(Recorded data)

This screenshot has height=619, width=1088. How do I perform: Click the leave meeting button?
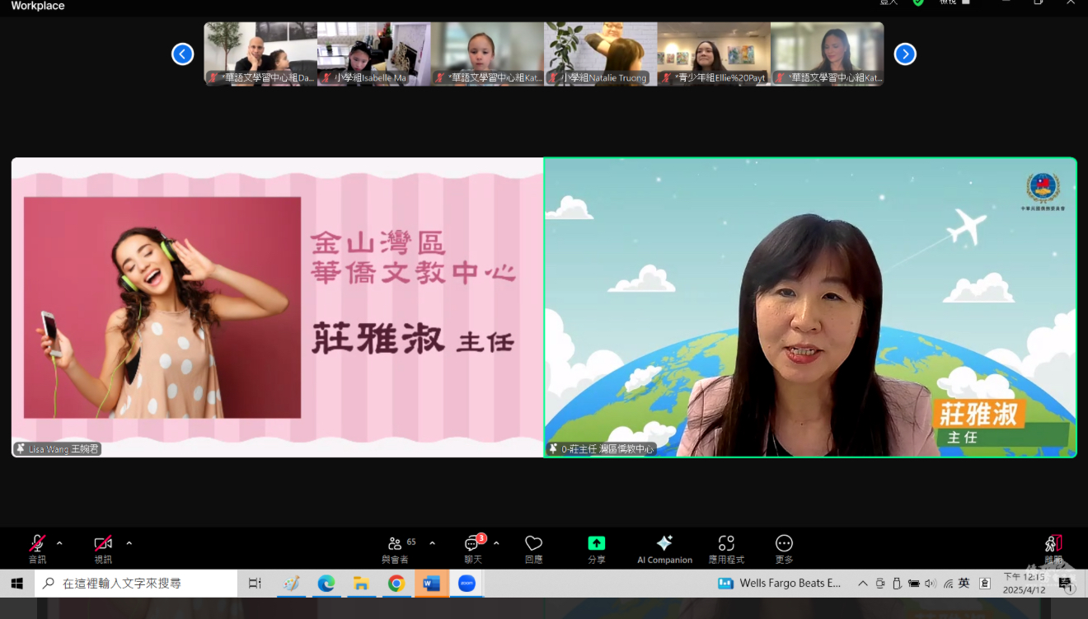[1053, 544]
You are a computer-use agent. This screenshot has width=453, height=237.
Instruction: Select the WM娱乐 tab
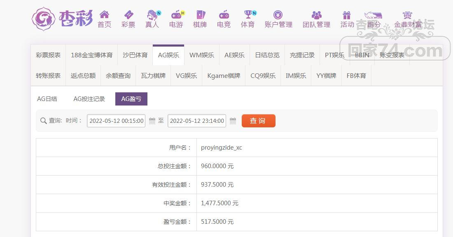pyautogui.click(x=201, y=55)
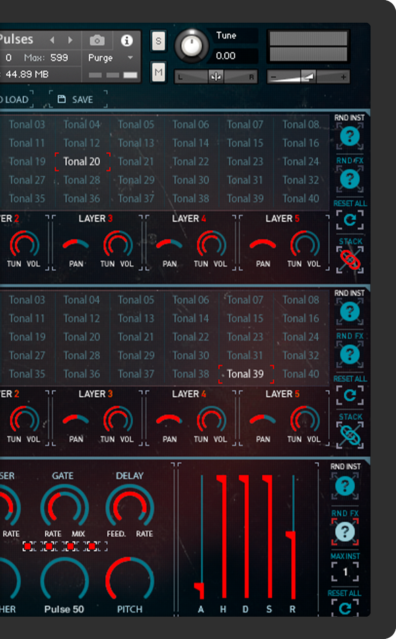
Task: Click the Pulse 50 label
Action: click(x=64, y=609)
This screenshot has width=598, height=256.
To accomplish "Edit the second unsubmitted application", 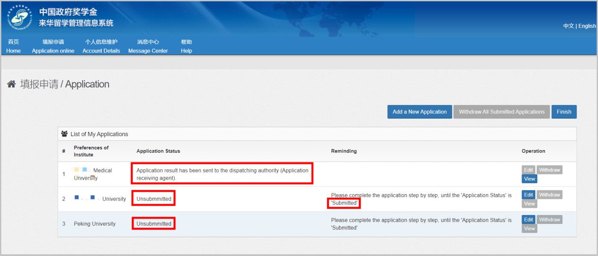I will (x=528, y=195).
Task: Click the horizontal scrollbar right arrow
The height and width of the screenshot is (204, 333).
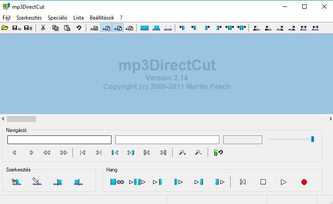Action: (330, 119)
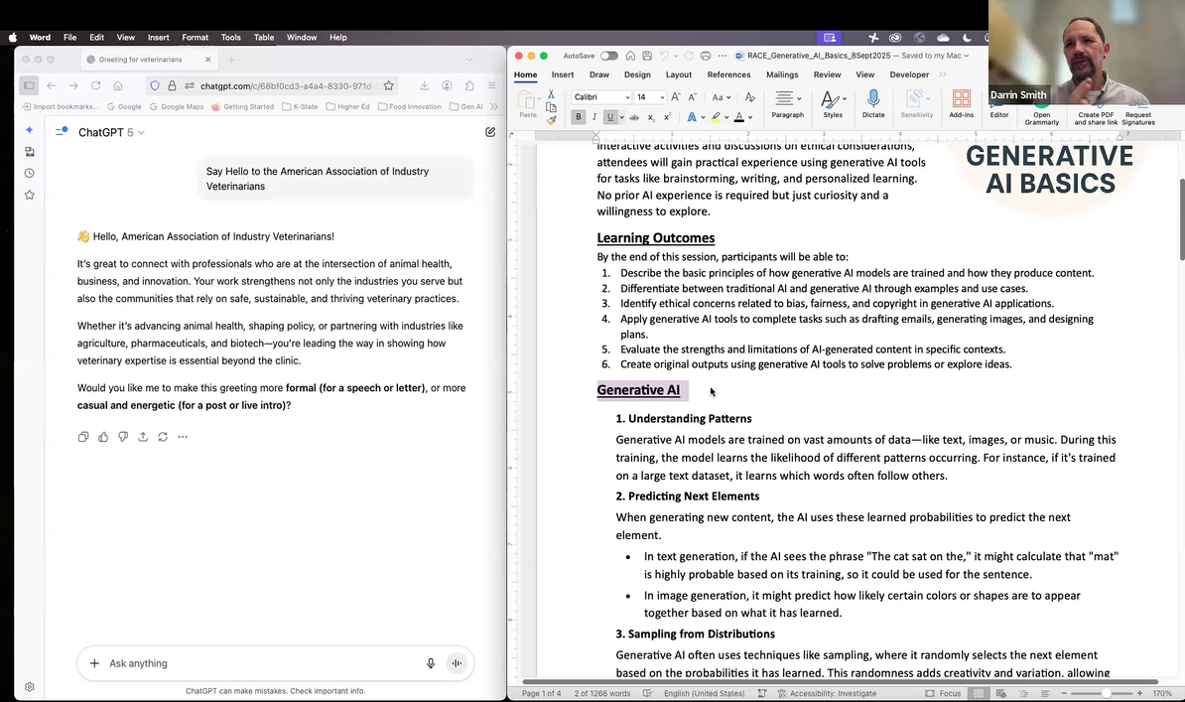Image resolution: width=1185 pixels, height=702 pixels.
Task: Open the Styles pane icon
Action: tap(832, 102)
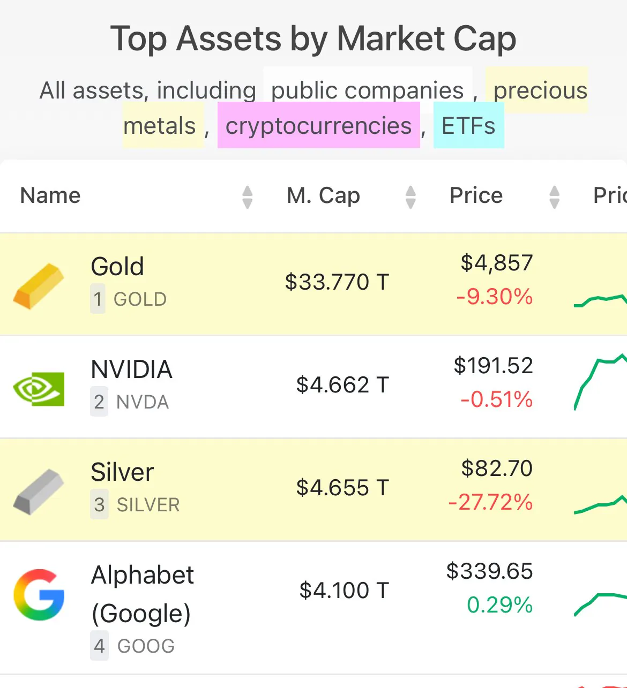The width and height of the screenshot is (627, 688).
Task: Open the NVIDIA asset page
Action: pyautogui.click(x=131, y=369)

(End Recorded data)

**Task**
Leave the pictures out and repeat exactly the lines from the beginning of the records to the line bearing "You are a computer-use", both ends counted.

**Result for this exercise**
This screenshot has height=619, width=1088. How do I perform: Click the leave meeting button?
[1053, 544]
You are a computer-use agent. This screenshot has width=453, height=237.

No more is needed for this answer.